■ **Selected text**:

I'm a big fan of Ellington's players - Johnny Hodges, Harry Carney, etc. - but I never could get into their ensemble playing, and that's kept me back from a lot of his major compositions. I'm pulling up Such Sweet Thunder, and let's see if I feel differently now.


----------



## elgar's ghost (Aug 8, 2010)

I hope it gets the thumbs-up, Manxie. Perhaps you (or Andante?) would be kind enough to suggest a couple of Kenton albums (or a decent compilation) from the 50s/60s while you're thinking about it - the man's output was quite large so I wouldn't really know where to begin. I'd prefer purely instrumental stuff. Thanks.


----------



## Arsakes (Feb 20, 2012)

I don't know if all are Big Band but I love these Jazz Groups:
Benny Goodman, Duke Ellington, Louis Prima, Glenn Miller and Bob Crosby and Gershwin.


----------



## Crudblud (Dec 29, 2011)

I'm a big fan of Stan Kenton especially, but also Glenn Miller and Benny Goodman. I also like Benny Bennet, though his music is more "Latin" than straight big band.


----------



## Guest (Feb 3, 2013)

Manxfeeder said:


> Here's Benny Goodman playing a fugue.


Actually I much prefer the Goodman small groups but that is off topic, Goodman was trained in classical music so his fugue clip is quite appropriate one of his albums that I have but not played for years is (if I have the title right) Benny Goodman at Carnegie What a gig that must have been


----------



## SalieriIsInnocent (Feb 28, 2008)

I have a moderate collection of Big Band vinyl. Artie Shaw is probably my go to Big Band performer.


----------



## Manxfeeder (Oct 19, 2010)

SalieriIsInnocent said:


> I have a moderate collection of Big Band vinyl. Artie Shaw is probably my go to Big Band performer.


Jazz writer Dave Dexter, Jr., said of Artie, "He never made a poor record in all the years he recorded."


----------



## Manxfeeder (Oct 19, 2010)

elgars ghost said:


> I hope it gets the thumbs-up, Manxie. Perhaps you (or Andante?) would be kind enough to suggest a couple of Kenton albums (or a decent compilation) from the 50s/60s while you're thinking about it - the man's output was quite large so I wouldn't really know where to begin. I'd prefer purely instrumental stuff. Thanks.


As far as albums, I was heaviest into Kenton in the '70s, so I'll have to think about that one as far as the '50s band. He did cover quite a range, from his big band to his neophonic phase to his downright weird phase (City of Glass).

■ **Exercise requirements**:
1. Answer these questions from the big band thread:
(a) Which Ellington album does the first post's writer say they are pulling up?
(b) Which work is given as the example of Stan Kenton's "downright weird phase"?
(c) Whom did jazz writer Dave Dexter, Jr. describe as never having made a poor record?
2. Summarize the big band thread in two sentences.
3. Print the passage of the big band thread between "## Crudblud (Dec" and "straight big band.", inclusive.
The listing that comes next is separate material with no connection to the big band thread.

■ **Entries shown**:
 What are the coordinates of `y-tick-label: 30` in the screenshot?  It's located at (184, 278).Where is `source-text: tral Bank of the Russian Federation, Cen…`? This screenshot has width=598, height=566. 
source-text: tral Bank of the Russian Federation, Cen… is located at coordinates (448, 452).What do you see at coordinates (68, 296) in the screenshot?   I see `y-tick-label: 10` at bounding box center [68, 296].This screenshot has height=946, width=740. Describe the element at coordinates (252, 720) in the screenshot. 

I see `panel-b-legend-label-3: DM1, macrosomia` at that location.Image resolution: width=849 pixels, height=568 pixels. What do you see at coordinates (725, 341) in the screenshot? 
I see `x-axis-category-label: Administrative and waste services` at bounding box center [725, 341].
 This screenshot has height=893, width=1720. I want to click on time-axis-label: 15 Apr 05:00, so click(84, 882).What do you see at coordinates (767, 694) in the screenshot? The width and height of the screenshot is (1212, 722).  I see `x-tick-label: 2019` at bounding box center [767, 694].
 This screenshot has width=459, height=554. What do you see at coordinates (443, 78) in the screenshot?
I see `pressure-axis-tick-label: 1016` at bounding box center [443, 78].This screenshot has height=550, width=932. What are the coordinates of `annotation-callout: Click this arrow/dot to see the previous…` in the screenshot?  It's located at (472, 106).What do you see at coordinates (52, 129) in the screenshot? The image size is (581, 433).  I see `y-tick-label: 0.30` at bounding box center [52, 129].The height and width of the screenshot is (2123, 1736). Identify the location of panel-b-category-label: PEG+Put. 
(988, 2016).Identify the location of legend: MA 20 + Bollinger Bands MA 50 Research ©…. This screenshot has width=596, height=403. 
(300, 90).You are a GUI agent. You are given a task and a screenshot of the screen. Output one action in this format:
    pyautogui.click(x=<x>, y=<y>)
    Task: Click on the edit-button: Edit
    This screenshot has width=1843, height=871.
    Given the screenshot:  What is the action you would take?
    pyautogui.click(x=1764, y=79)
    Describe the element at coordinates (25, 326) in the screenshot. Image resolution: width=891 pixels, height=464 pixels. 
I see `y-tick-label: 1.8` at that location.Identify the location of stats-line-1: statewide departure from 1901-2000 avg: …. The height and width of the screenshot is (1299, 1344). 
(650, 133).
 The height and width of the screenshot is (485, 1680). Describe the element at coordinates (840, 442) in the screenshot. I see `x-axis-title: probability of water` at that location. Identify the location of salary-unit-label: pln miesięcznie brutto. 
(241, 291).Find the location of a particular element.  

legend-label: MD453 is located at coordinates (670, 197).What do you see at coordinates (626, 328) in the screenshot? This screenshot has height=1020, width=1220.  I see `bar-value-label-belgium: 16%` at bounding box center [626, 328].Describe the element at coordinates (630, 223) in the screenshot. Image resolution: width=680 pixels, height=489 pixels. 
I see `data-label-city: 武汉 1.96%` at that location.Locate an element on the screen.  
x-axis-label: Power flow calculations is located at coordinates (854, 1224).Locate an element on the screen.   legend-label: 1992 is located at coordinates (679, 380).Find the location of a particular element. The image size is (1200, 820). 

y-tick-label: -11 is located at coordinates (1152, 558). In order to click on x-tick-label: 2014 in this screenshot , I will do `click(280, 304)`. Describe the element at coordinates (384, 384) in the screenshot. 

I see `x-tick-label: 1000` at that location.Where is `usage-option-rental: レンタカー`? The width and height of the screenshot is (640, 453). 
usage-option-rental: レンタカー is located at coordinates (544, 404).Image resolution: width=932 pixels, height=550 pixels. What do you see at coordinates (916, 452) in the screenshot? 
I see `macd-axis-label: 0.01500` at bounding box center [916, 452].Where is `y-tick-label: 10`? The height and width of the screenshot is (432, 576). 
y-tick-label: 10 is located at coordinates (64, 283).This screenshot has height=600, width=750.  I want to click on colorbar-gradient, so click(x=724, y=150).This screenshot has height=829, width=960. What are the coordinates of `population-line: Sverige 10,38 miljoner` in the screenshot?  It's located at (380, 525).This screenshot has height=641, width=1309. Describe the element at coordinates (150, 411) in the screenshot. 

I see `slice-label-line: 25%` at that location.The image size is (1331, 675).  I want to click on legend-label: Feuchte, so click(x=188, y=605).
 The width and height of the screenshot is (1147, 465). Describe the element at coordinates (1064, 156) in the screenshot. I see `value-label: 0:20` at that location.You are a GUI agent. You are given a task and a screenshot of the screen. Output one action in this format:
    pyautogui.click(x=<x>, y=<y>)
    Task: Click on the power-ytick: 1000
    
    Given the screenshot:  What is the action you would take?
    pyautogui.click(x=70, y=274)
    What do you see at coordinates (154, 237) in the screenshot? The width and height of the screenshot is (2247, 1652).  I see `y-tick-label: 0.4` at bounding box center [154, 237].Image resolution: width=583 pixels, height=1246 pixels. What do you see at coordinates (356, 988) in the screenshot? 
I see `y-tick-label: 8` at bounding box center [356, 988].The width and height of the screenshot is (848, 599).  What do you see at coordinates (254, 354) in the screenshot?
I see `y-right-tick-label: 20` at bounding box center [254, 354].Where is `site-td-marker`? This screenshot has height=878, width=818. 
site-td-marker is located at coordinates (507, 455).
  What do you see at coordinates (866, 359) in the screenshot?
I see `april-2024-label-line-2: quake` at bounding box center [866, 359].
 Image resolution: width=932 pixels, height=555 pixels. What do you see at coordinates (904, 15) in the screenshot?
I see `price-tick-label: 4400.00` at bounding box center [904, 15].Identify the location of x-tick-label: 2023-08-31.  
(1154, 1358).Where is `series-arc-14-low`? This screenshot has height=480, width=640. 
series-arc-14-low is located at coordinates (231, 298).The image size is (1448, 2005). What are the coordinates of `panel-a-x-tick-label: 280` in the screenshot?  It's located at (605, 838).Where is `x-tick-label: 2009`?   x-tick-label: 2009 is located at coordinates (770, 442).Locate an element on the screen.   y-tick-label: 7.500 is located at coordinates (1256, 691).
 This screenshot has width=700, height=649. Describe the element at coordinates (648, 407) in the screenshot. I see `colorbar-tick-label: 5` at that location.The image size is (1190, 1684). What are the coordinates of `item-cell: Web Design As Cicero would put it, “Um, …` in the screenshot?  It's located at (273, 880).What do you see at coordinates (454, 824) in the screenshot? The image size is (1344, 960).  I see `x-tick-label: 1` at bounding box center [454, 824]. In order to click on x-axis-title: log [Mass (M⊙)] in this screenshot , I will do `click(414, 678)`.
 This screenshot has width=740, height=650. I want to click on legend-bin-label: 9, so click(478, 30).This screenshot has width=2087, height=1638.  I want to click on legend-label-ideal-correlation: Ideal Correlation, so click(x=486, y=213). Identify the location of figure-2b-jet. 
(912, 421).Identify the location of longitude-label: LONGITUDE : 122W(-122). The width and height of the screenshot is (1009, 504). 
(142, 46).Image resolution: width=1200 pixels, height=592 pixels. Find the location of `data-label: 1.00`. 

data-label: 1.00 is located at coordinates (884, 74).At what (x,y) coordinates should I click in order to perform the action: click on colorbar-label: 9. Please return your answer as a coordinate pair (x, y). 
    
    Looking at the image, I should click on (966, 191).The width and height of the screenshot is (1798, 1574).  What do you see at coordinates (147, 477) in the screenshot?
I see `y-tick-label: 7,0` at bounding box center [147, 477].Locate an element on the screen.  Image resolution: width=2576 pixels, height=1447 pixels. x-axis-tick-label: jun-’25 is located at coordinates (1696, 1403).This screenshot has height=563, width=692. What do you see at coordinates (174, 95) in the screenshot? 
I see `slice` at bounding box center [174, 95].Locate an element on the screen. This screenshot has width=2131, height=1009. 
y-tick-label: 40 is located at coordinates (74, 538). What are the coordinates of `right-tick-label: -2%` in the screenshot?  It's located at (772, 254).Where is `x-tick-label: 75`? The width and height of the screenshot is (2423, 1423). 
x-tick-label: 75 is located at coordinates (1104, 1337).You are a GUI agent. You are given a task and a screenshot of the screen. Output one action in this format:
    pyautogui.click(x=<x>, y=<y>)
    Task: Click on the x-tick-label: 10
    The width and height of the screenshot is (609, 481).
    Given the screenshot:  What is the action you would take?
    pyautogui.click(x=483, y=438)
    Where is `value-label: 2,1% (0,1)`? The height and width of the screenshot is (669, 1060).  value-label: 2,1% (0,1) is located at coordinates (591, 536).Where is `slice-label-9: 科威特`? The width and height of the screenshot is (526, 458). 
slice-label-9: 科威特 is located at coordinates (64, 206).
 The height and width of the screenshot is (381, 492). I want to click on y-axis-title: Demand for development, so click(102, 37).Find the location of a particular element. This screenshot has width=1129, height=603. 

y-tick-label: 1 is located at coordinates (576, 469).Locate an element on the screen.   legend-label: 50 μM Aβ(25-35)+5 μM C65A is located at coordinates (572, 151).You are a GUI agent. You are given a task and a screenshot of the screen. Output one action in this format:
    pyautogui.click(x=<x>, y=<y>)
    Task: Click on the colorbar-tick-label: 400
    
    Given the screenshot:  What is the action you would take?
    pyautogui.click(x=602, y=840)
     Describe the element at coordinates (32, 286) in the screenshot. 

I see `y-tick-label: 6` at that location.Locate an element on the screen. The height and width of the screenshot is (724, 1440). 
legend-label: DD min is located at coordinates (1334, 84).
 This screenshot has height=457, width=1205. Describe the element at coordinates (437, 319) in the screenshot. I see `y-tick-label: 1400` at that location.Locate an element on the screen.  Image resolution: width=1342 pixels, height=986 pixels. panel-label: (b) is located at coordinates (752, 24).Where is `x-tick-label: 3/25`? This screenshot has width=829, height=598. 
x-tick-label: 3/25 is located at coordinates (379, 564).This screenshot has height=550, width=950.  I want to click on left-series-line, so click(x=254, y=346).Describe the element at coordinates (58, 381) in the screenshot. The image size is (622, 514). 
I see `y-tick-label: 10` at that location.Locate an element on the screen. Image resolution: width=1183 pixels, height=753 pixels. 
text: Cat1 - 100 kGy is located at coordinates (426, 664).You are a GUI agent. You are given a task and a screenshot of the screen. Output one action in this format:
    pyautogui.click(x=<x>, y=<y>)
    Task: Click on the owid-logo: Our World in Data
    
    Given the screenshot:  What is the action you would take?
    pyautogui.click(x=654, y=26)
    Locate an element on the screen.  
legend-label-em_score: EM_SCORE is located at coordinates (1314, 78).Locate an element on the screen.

■ **Results by task**:
1.
(a) Such Sweet Thunder
(b) City of Glass
(c) Artie Shaw

2. Posters name favorite bandleaders and groups, including Duke Ellington, Stan Kenton, Glenn Miller, Benny Goodman and Artie Shaw. One poster asks for suggestions of purely instrumental Kenton albums from the '50s and '60s, and Manxfeeder replies that Kenton covered a wide range, from his big band to a neophonic phase to a weird phase.

3.
## Crudblud (Dec 29, 2011)

I'm a big fan of Stan Kenton especially, but also Glenn Miller and Benny Goodman. I also like Benny Bennet, though his music is more "Latin" than straight big band.